### TASK INSTRUCTIONS
Copy the records word for word, starting at the line with "الغاز الطبيعي (256, 504)" and ending at the line with "Warenkorb (85, 6)", both lines included. Leave out any pictures.
#####
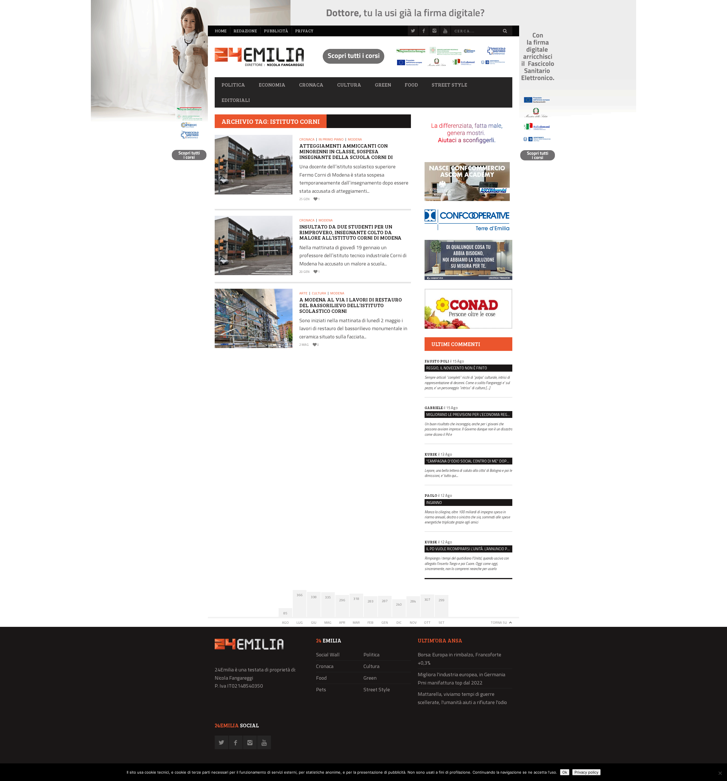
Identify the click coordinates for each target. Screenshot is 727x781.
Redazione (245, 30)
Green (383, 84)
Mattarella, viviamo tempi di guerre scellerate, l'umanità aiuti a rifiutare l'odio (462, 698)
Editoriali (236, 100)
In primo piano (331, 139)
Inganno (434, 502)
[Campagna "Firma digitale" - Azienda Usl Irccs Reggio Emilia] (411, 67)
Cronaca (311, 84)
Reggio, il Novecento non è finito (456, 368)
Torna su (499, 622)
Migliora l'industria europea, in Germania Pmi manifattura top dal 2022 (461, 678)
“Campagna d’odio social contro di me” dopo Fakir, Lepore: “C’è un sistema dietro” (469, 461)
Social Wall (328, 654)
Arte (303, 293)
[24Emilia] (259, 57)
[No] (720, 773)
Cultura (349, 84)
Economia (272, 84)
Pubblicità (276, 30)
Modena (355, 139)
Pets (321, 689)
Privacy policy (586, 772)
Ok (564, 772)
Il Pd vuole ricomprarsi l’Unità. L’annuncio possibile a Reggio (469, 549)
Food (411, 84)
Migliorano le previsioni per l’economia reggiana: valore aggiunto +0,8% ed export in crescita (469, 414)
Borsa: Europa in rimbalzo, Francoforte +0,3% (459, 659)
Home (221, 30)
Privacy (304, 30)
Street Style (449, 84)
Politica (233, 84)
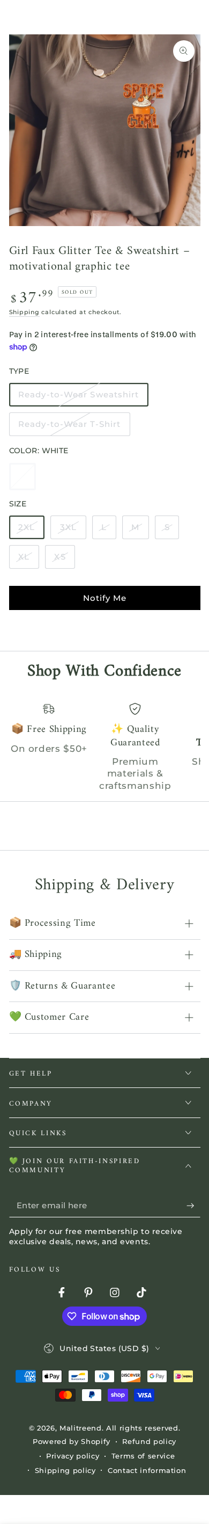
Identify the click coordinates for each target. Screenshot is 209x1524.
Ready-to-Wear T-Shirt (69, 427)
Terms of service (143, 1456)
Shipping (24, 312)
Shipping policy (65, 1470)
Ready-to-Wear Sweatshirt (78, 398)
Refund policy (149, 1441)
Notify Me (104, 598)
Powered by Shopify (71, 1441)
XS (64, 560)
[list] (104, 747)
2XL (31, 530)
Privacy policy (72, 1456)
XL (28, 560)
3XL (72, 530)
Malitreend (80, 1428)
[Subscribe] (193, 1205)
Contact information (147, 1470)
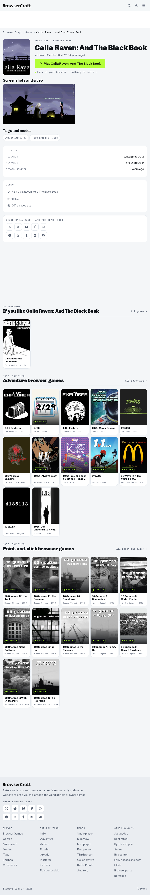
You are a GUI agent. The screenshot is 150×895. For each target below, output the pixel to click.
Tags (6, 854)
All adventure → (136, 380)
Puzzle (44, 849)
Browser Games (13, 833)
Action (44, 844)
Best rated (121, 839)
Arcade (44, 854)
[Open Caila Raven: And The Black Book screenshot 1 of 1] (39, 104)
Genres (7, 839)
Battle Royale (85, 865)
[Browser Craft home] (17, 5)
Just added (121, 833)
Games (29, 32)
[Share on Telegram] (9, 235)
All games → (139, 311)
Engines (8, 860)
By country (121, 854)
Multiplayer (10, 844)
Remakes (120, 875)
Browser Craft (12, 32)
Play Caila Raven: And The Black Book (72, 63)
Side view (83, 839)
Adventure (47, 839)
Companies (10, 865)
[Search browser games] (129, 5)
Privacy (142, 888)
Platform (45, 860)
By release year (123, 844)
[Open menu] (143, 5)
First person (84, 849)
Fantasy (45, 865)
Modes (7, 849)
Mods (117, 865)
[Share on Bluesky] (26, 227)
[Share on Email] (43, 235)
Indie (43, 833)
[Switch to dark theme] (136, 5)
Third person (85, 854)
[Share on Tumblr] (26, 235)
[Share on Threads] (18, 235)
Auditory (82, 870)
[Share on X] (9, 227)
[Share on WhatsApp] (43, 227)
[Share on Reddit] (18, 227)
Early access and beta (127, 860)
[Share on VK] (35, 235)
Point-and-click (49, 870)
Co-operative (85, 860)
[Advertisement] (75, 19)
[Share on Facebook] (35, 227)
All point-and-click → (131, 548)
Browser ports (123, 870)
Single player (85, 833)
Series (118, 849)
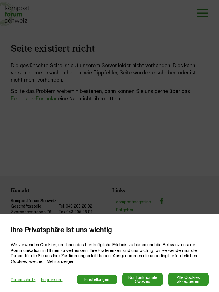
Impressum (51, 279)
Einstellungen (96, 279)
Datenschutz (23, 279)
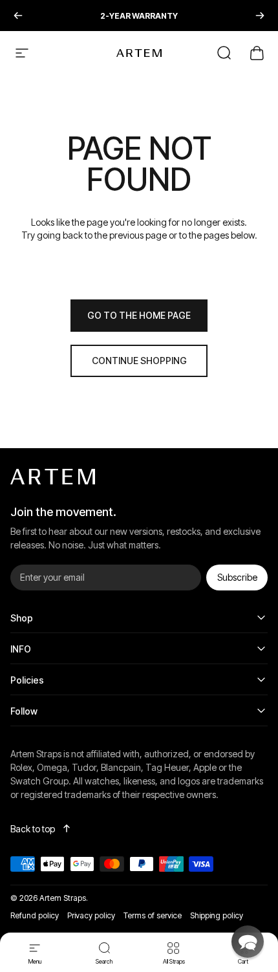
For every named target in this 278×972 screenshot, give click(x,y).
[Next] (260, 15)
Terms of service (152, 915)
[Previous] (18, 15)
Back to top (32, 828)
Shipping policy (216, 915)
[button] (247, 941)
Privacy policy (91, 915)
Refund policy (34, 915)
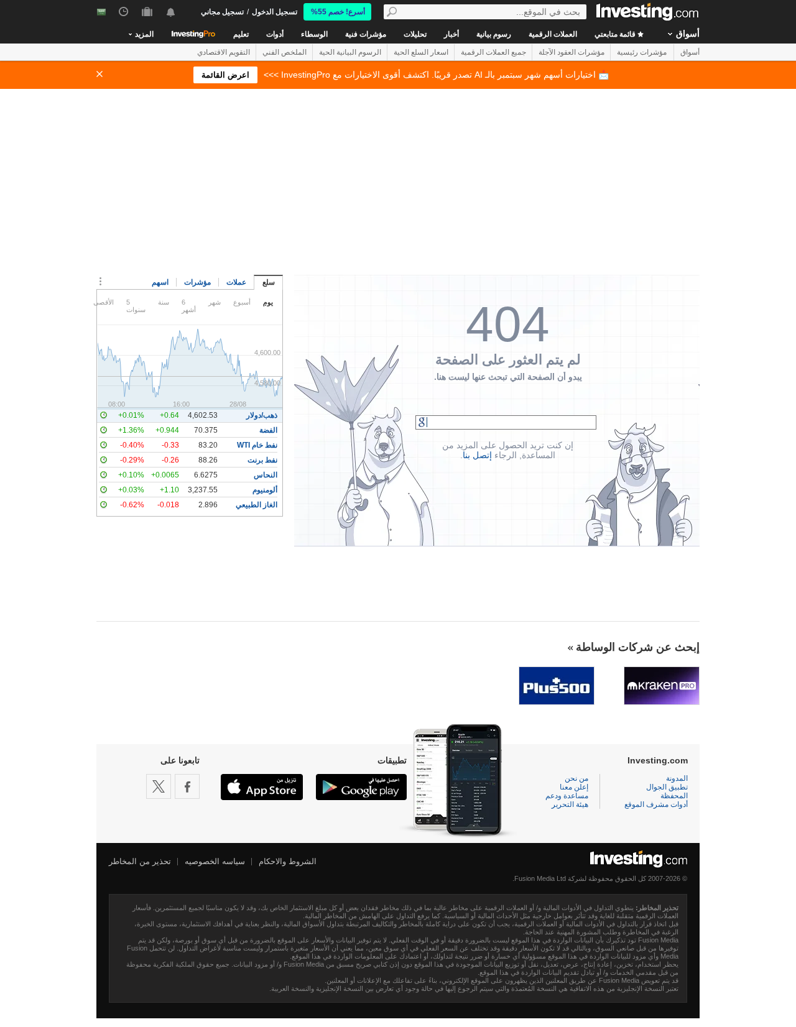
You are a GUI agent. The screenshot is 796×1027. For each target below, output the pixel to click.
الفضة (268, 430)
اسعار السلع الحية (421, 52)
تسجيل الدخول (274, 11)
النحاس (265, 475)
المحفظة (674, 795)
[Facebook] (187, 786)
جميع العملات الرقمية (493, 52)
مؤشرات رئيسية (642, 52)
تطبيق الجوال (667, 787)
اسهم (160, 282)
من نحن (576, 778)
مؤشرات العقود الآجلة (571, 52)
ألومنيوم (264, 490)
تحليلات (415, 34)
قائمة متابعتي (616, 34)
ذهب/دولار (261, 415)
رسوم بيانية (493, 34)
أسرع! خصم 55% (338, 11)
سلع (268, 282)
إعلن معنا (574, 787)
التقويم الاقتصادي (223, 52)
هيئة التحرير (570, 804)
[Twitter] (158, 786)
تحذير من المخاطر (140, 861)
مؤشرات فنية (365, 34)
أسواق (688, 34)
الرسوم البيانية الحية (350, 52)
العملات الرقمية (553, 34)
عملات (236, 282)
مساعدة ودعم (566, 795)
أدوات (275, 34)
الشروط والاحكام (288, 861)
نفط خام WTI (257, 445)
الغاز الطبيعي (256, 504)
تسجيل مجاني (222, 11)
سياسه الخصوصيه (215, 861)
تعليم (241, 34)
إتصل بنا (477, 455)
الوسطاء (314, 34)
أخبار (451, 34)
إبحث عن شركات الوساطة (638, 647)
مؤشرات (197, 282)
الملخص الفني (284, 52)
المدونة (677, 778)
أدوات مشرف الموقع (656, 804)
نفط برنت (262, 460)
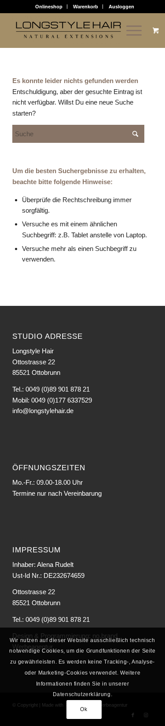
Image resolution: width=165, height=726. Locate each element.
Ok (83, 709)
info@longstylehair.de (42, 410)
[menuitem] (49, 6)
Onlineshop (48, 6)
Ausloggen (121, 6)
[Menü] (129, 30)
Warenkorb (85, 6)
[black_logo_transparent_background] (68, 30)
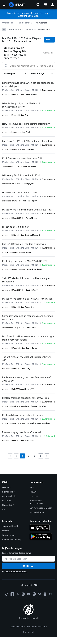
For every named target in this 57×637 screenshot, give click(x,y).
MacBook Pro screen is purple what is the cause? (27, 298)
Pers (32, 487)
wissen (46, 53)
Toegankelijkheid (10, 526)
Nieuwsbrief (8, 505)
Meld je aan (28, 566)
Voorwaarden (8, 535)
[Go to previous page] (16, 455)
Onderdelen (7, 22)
#####
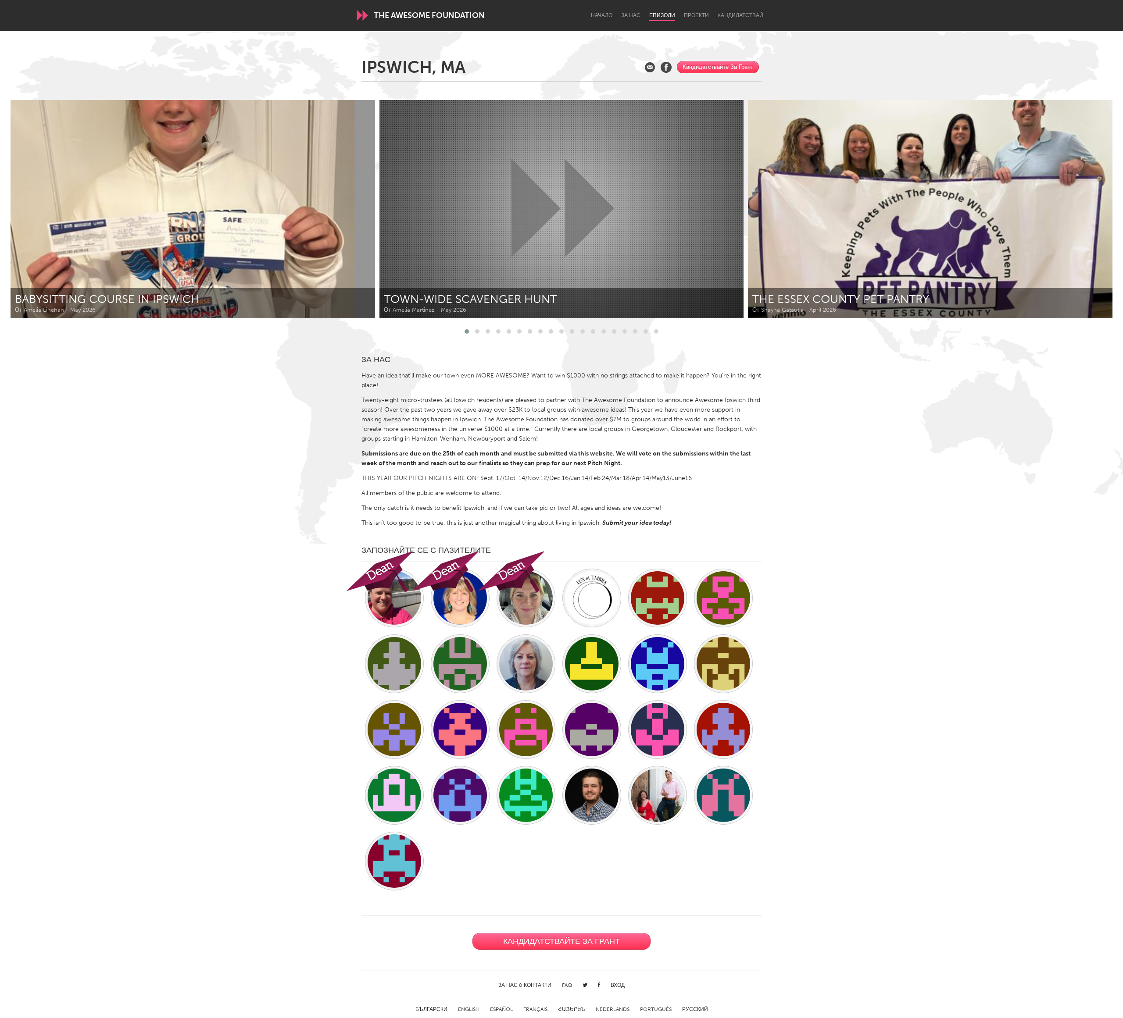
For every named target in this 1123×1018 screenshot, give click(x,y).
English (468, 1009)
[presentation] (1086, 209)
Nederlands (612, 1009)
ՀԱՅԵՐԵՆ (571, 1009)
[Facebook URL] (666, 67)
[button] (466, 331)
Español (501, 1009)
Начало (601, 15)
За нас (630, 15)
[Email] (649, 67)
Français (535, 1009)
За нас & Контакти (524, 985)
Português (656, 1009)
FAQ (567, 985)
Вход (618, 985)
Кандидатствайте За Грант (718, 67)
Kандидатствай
#####
### WRITTEN SOLUTION
الغاز الطبيعي (256, 504)
تسجيل مجاني (222, 11)
سياسه الخصوصيه (215, 861)
تعليم (241, 34)
إتصل بنا (477, 455)
الوسطاء (314, 34)
أخبار (451, 34)
إبحث عن شركات الوساطة (638, 647)
مؤشرات (197, 282)
الملخص الفني (284, 52)
المدونة (677, 778)
أدوات مشرف الموقع (656, 804)
نفط برنت (262, 460)
Image resolution: width=165, height=726. Locate each element.
Ok (83, 709)
info@longstylehair.de (42, 410)
[menuitem] (49, 6)
Onlineshop (48, 6)
Ausloggen (121, 6)
[Menü] (129, 30)
Warenkorb (85, 6)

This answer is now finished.